In general, the accuracy score can be misleading when the two classes are not balanced, i.e. when we have more examples of one of the classes. In that case, precision and recall can be more informative.

SyntaxError: invalid syntax (<ipython-input-10-2777d13bc1be>, line 1)

In [11]:
precision_recall_fscore_support(y_test, newpreds, pos_label='Down', average='binary')

(0.4897959183673469, 0.21621621621621623, 0.30000000000000004, None)

We can see that the precision is fairly low and the recall is even lower.

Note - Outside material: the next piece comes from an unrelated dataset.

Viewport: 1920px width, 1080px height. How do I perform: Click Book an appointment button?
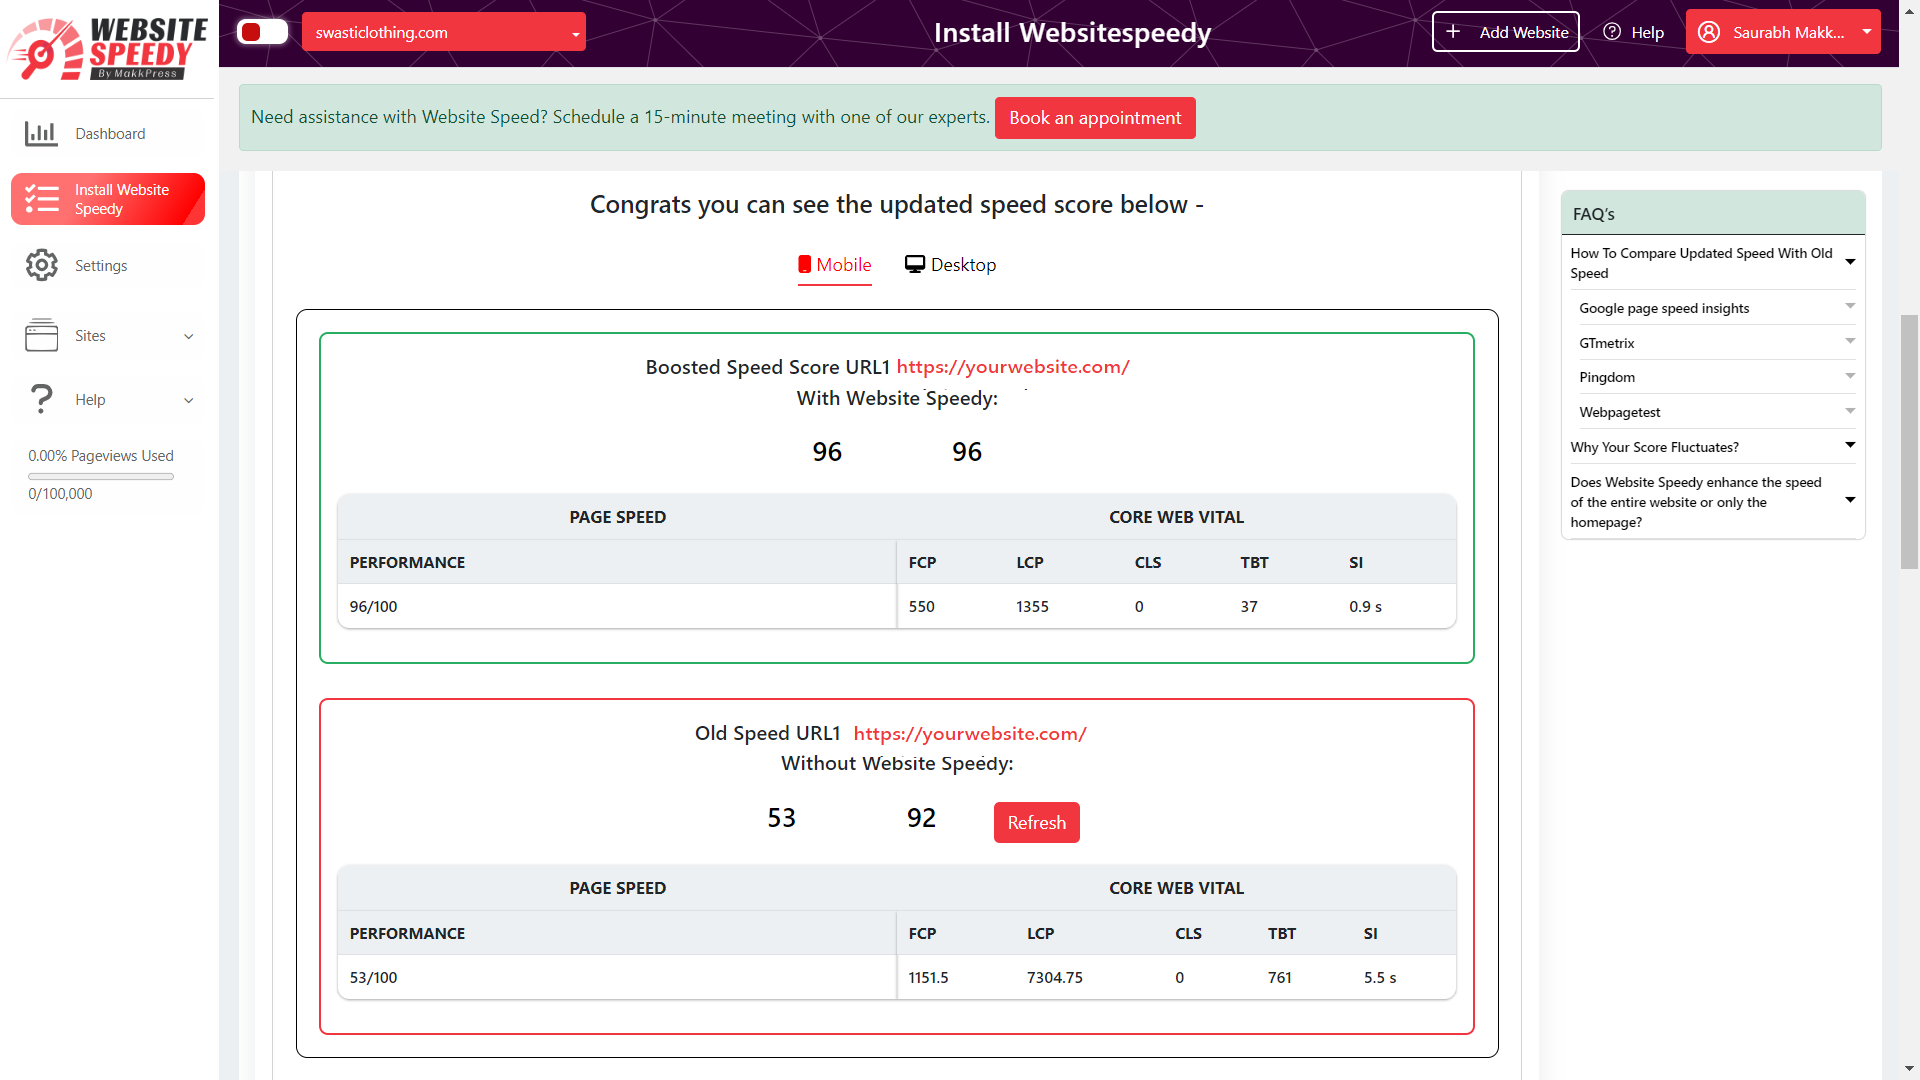(x=1095, y=117)
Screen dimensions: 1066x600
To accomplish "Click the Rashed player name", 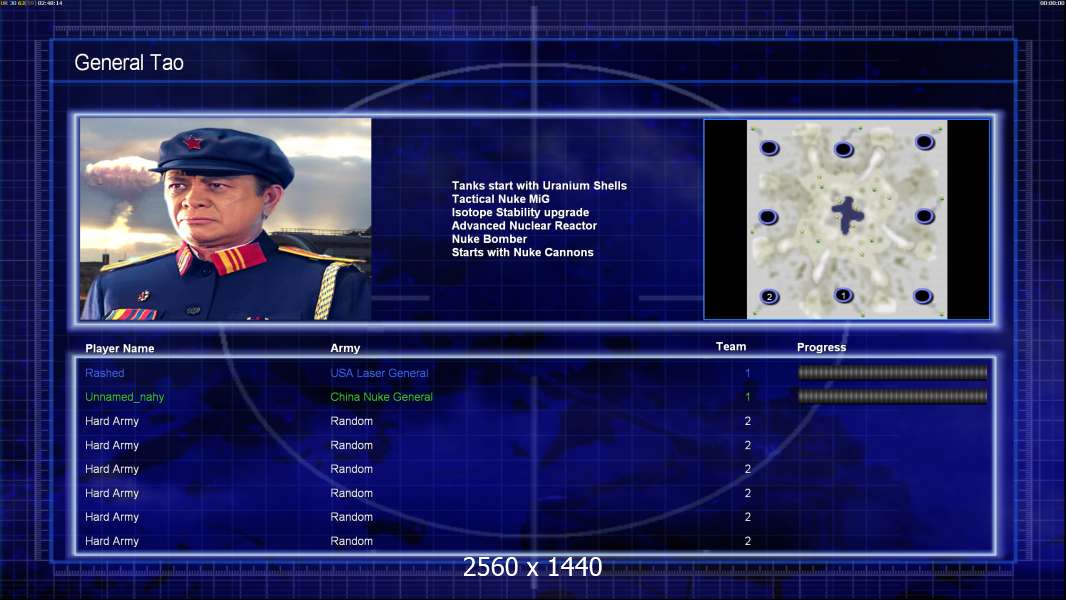I will click(105, 373).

The f-score is a combination of precision and recall.

Let's also calculate the area under the ROC curve (the AUC score). 

The sklearn function for calculating this requires that the labels be binary, either 1/0 or True/False, and also requires the predicted probabilities of the positive class.

In [12]:
p_pred = [p[0] for p in preds] # probability of the positive class
pos_class = logreg.classes_[0]

# convert class labels to True or False
newlabs = (y_test == pos_class)


auc = roc_auc_score(newlabs, p_pred)
print(auc)

0.523225353012587


We can see that this particular model is not much better than random, where 0.5 is random.